Alcohol Is Not Optional
Alcohol Is Not Optional
One of the most frequently quoted lines in Alcoholics Anonymous is:
"Our liquor was but a symptom."
In many contemporary discussions of recovery, this sentence is often interpreted to mean that alcohol is not really the problem. The focus then shifts to resentment, fear, trauma, relationships, emotional immaturity, character defects, family history, or other underlying causes and conditions.
Yet Dr. Silkworth's diagnosis in The Doctor's Opinion proceeds very differently.
He does not diagnose alcoholism by the presence of resentment. Non-alcoholics have resentments.
He does not diagnose alcoholism by the presence of fear. Non-alcoholics have fears.
He does not diagnose alcoholism by selfishness, dishonesty, pride, anxiety, depression, trauma, or relationship difficulties. Every one of these conditions is common among people who are not alcoholics.
In fact, all of these characteristics may be present or absent in any individual alcoholic. None is required for the diagnosis.
What is required is alcohol.
As Dr. Silkworth observed:
"All these, and many others, have one symptom in common: they cannot start drinking without developing the phenomenon of craving."
The physician's diagnosis rests upon the alcoholic's unique relationship with alcohol itself. Remove alcohol from the equation and there may still be suffering, fear, resentment, or emotional disturbance—but there is no basis for diagnosing alcoholism.
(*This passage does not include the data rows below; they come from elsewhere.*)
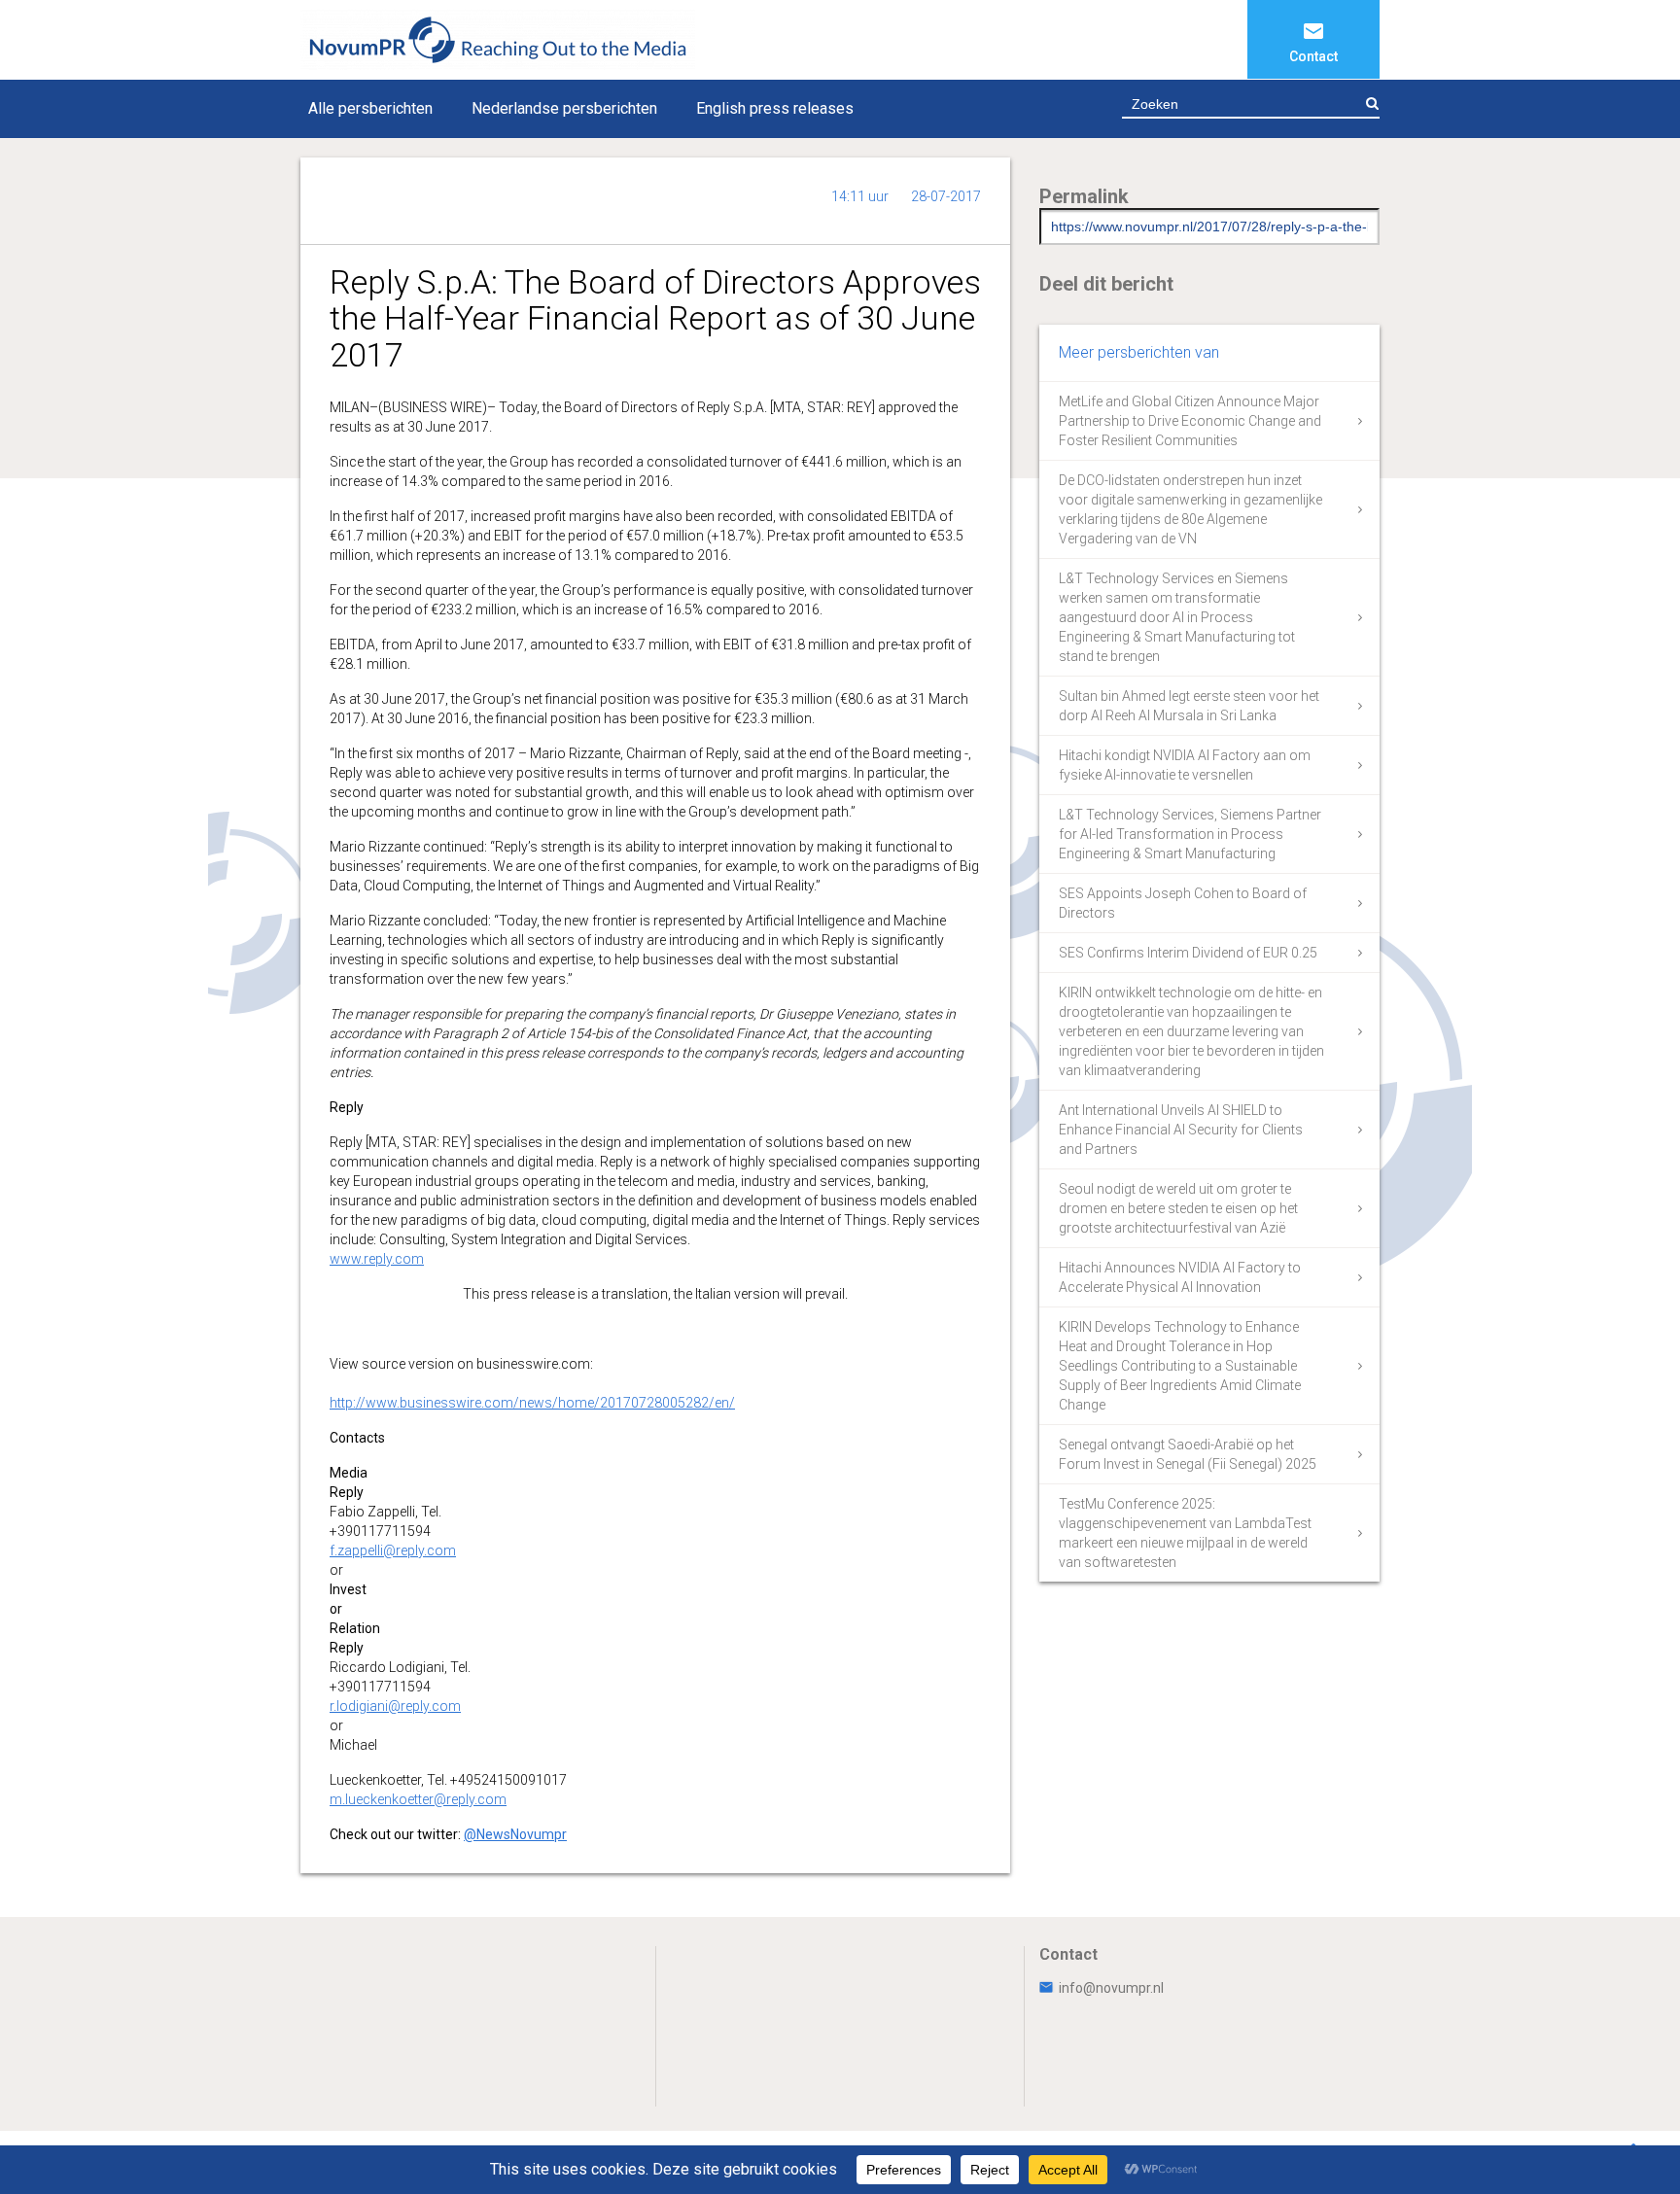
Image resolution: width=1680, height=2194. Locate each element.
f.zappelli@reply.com (393, 1550)
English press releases (775, 108)
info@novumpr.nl (1111, 1988)
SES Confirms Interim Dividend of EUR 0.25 (1188, 952)
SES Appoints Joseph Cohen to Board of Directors (1183, 903)
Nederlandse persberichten (564, 108)
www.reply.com (377, 1259)
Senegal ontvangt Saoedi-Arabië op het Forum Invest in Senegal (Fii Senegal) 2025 (1187, 1454)
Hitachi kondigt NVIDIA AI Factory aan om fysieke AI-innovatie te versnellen (1185, 765)
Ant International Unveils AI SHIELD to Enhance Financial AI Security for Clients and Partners (1181, 1129)
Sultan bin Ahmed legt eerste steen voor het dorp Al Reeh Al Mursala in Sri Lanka (1189, 705)
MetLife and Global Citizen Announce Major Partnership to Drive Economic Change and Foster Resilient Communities (1190, 421)
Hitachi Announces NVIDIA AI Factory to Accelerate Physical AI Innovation (1180, 1277)
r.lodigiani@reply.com (395, 1706)
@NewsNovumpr (515, 1834)
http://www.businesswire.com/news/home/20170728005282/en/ (532, 1402)
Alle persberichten (370, 108)
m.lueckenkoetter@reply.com (418, 1799)
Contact (1313, 56)
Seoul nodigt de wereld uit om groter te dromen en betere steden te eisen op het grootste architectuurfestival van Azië (1178, 1208)
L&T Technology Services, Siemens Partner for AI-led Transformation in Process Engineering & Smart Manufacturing (1190, 834)
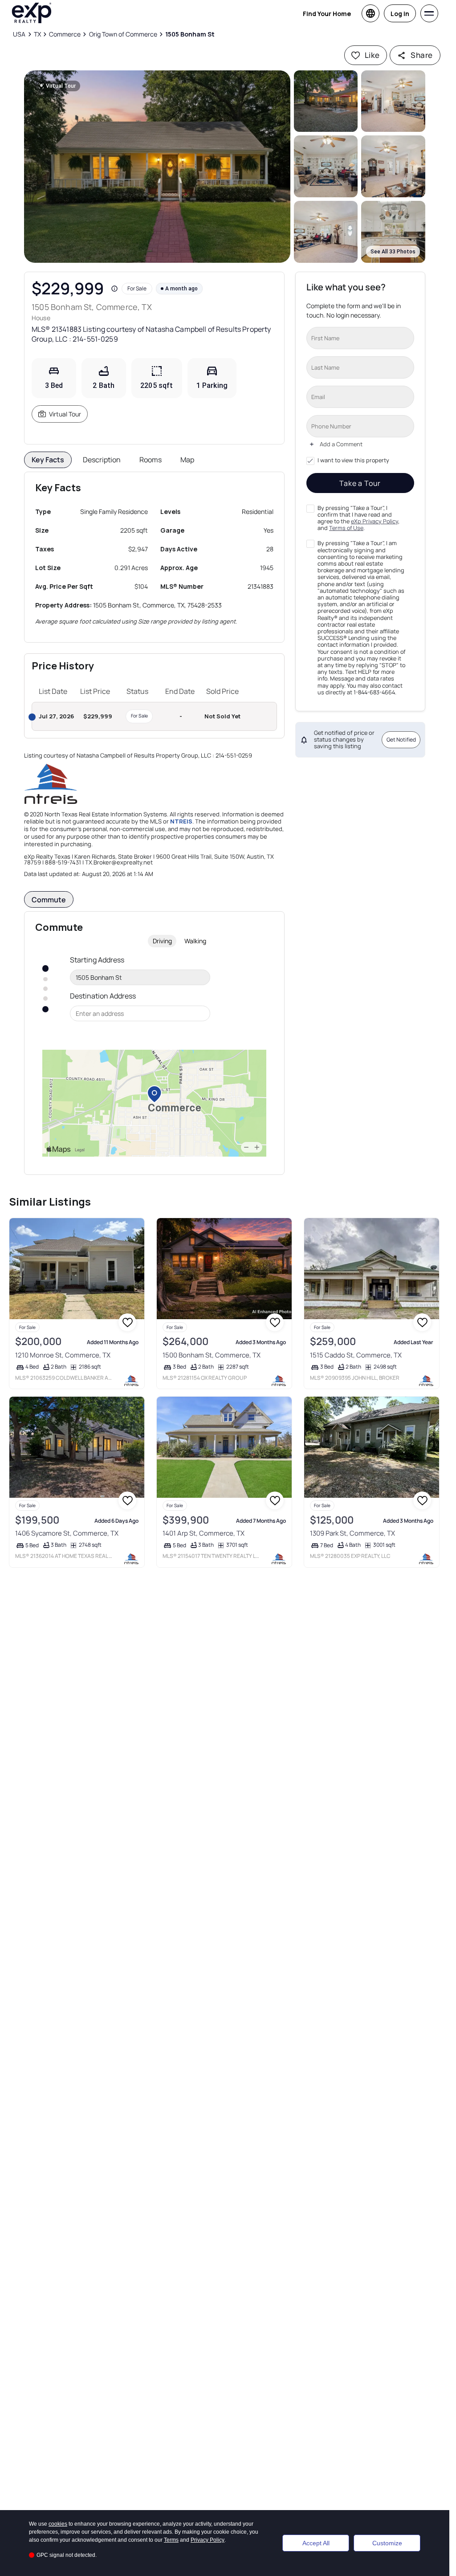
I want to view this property (353, 460)
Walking (195, 941)
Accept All (316, 2543)
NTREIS (181, 821)
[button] (157, 166)
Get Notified (401, 739)
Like (372, 55)
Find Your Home (327, 13)
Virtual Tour (65, 414)
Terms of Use (346, 528)
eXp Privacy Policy (374, 521)
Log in (400, 13)
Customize (387, 2543)
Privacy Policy (207, 2540)
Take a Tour (360, 483)
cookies (58, 2524)
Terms (171, 2540)
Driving (162, 941)
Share (421, 55)
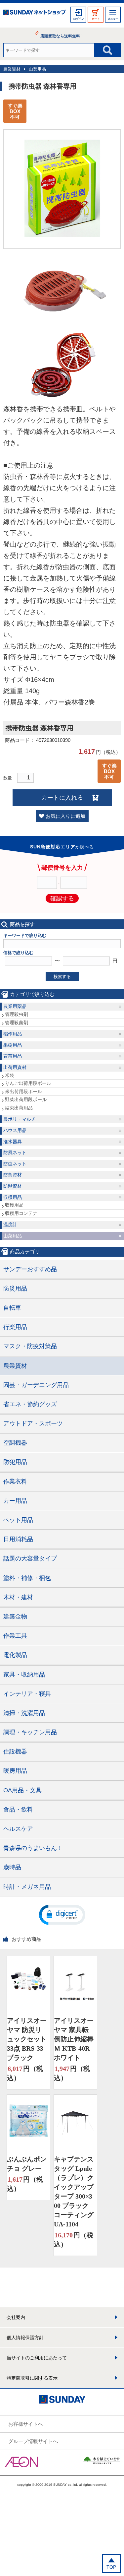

This leads to a simple observation:
Alcohol is the only symptom required for the diagnosis of alcoholism.
Everything else may be important. Everything else may deserve attention. Everything else may affect the quality of a person's life.
But every one of those other symptoms also plagues non-alcoholics.
Alcohol is different.
It is the one element common to every alcoholic inventory. It is the one indispensable fact without which the diagnosis itself disappears.
This is why some of us are cautious when we hear the phrase, "Our liquor was but a symptom."
If interpreted to mean that alcohol is secondary or optional, the statement can inadvertently move attention away from the very thing that distinguishes the alcoholic from everyone else.
In a modern therapeutic framework, alcohol may become one symptom among many.
In Dr. Silkworth's framework, alcohol is not optional.
It is the defining symptom of alcoholism itself.